Onward and Upward Scholarship
Why do I want to pursue a career in architecture? Since I was a young girl, I admired homes and their unique designs, curves, styles, and more. Initially, I did not know what I wanted to be when I grew up. My mom recommended I be an author due to my big imagination and excellent writing skills. But I did not think it was for me. Around middle school, I started playing games where you could design your own homes—for example, the Sims 4. I always loved the game but did not begin with exemplary skills and would make boxes for homes, but I am sure my Sims loved it. Despite my terrible skills, I gained a passion for home design and improved my skills as the years passed. Homes can be unique, small or big, and are all beautiful in their own ways. I studied different types of architecture in homes, reviewed floor plans, and watched videos of other residential architects to get a grasp and ask for advice. I learned I wanted to see my work come to life and people cheerful about their dream home I helped design.
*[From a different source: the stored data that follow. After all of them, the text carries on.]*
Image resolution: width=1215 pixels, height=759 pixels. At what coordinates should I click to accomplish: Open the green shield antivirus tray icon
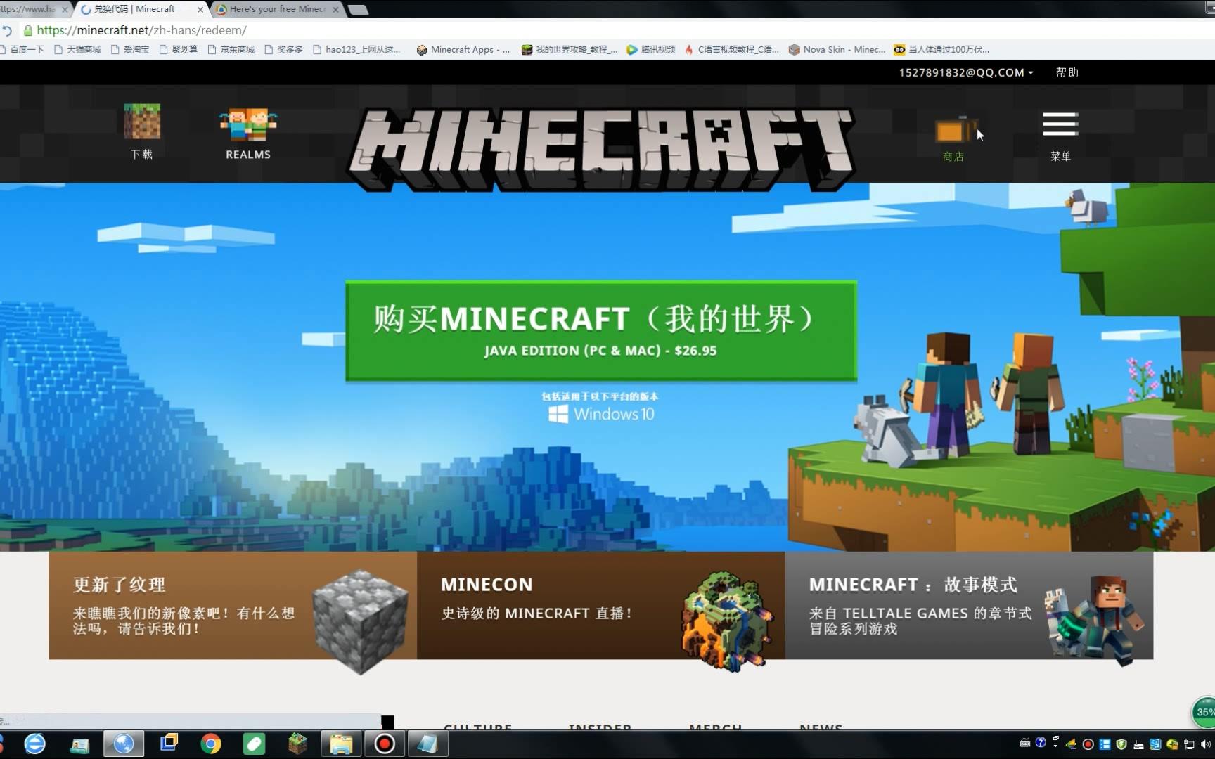point(1121,745)
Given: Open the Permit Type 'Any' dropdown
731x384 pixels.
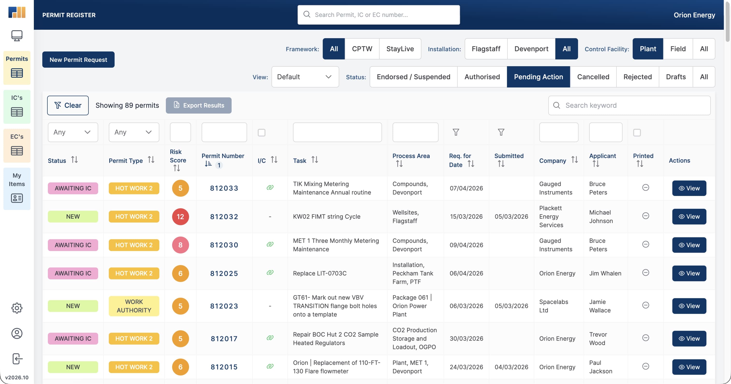Looking at the screenshot, I should click(133, 132).
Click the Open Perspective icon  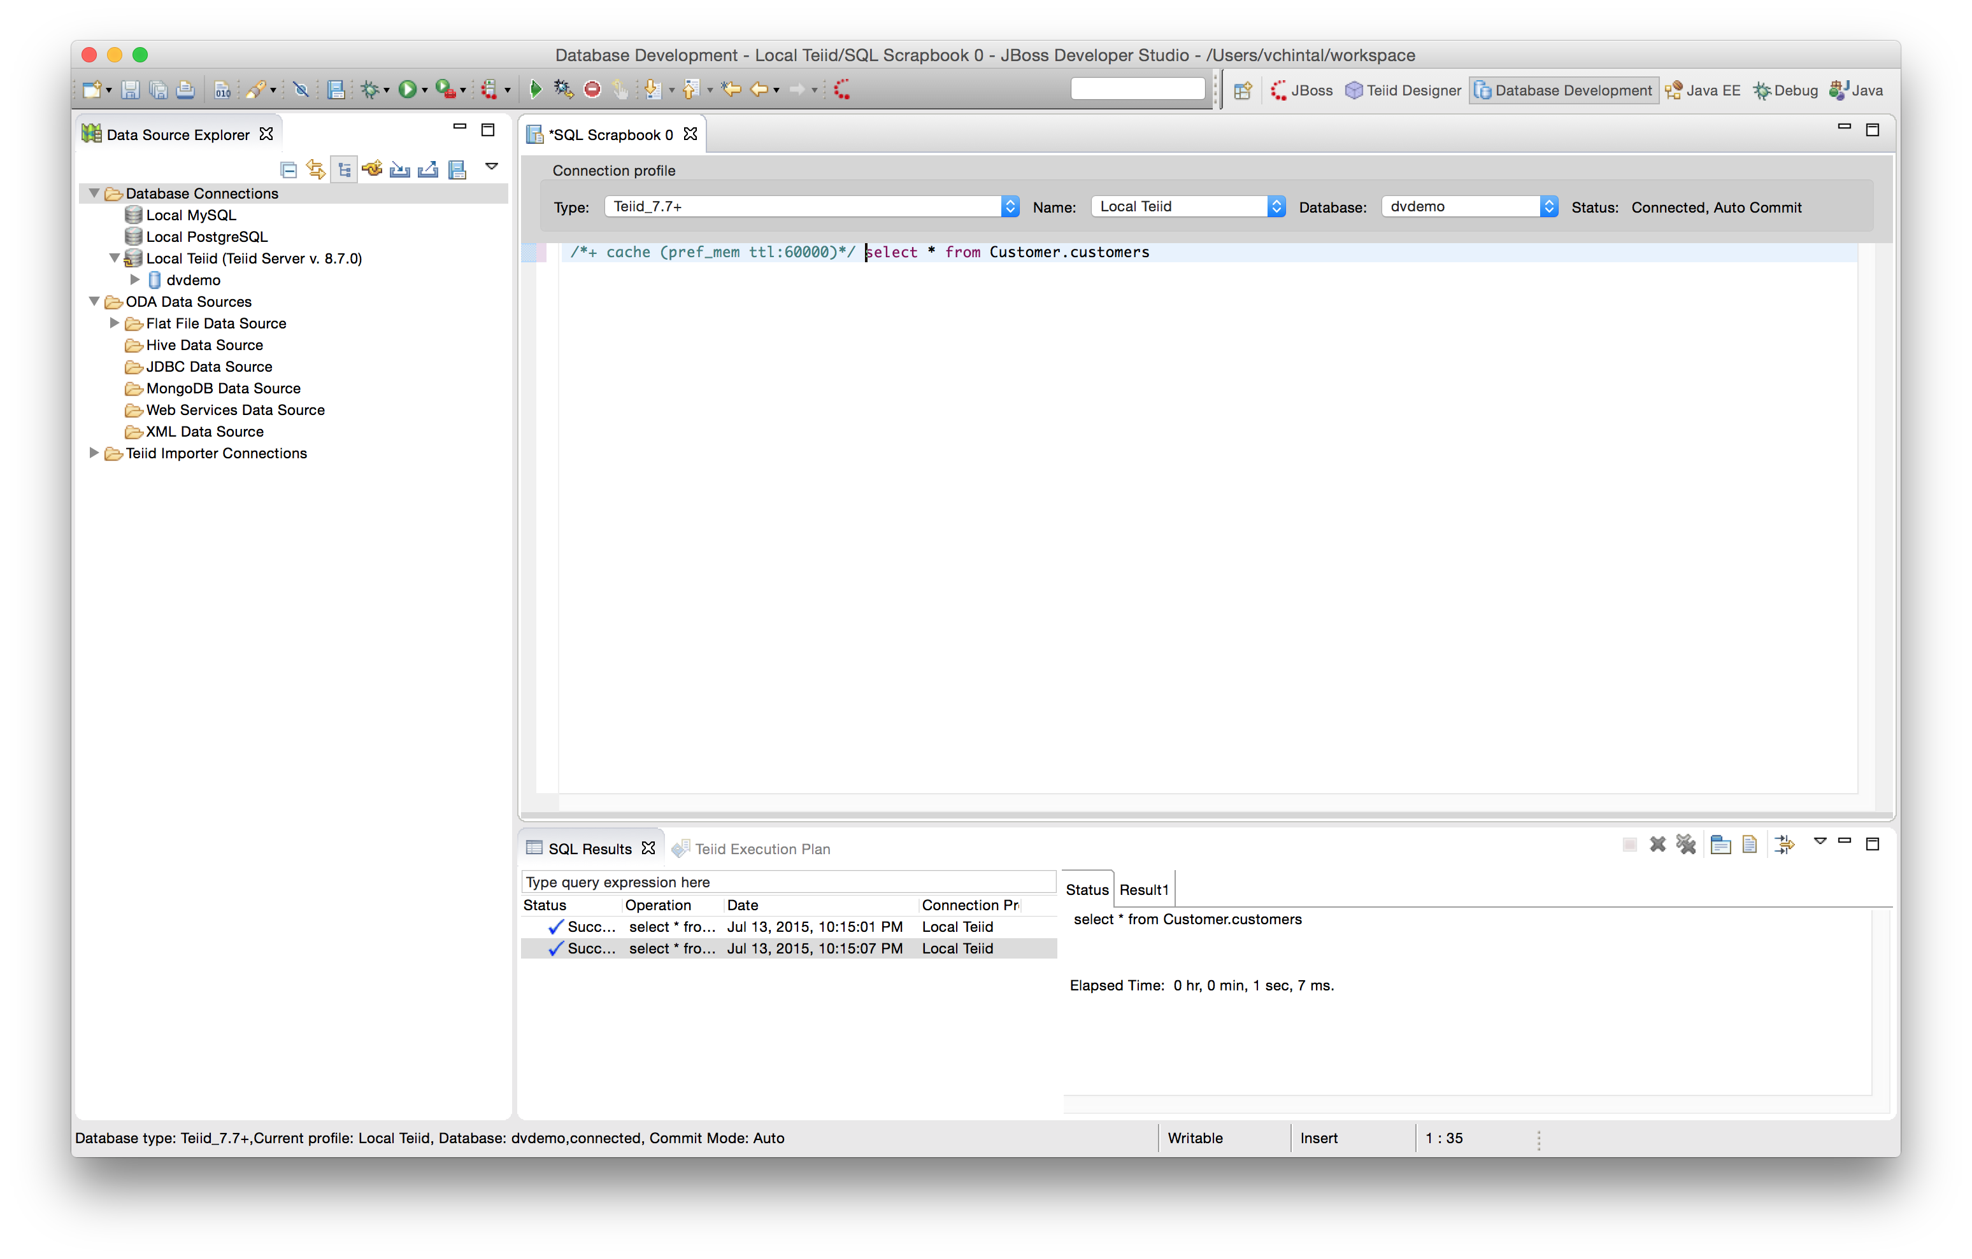[x=1242, y=90]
According to LinkedIn, "In America, women make up 50% of architect students, but only 17% of registered architects are women." Not only will I be helping contribute to the percentage of women in architecture, but I will also be graduating with my master's degree. I want to see how proud my family will be once I walk across the stage, graduating with a master's degree in architecture, because it will show how hard I've worked over the years for that moment.
However, going to school for architecture may be challenging. Every year, numerous students drop out of architecture, and I know architecture will require quite a bit of mathematics, which is my main drawback. I will do my best, even if I must get tutors and study daily to accomplish my goals. I used to make As and Bs, never thinking I'd ever be a straight-A student before graduating; math had always got me down. But in my junior year, I got my first banner roll, and I've been a straight-A student ever since. I took college algebra at the beginning of my senior year, ending with a 97 A. I was worried I would not do well in college math, but seeing I made such an outstanding grade made me more hopeful for what the future brings me. I should never let worry take over because if you fall, you should always get up, and I will take steps every day to make that happen; I am determined to get my degree.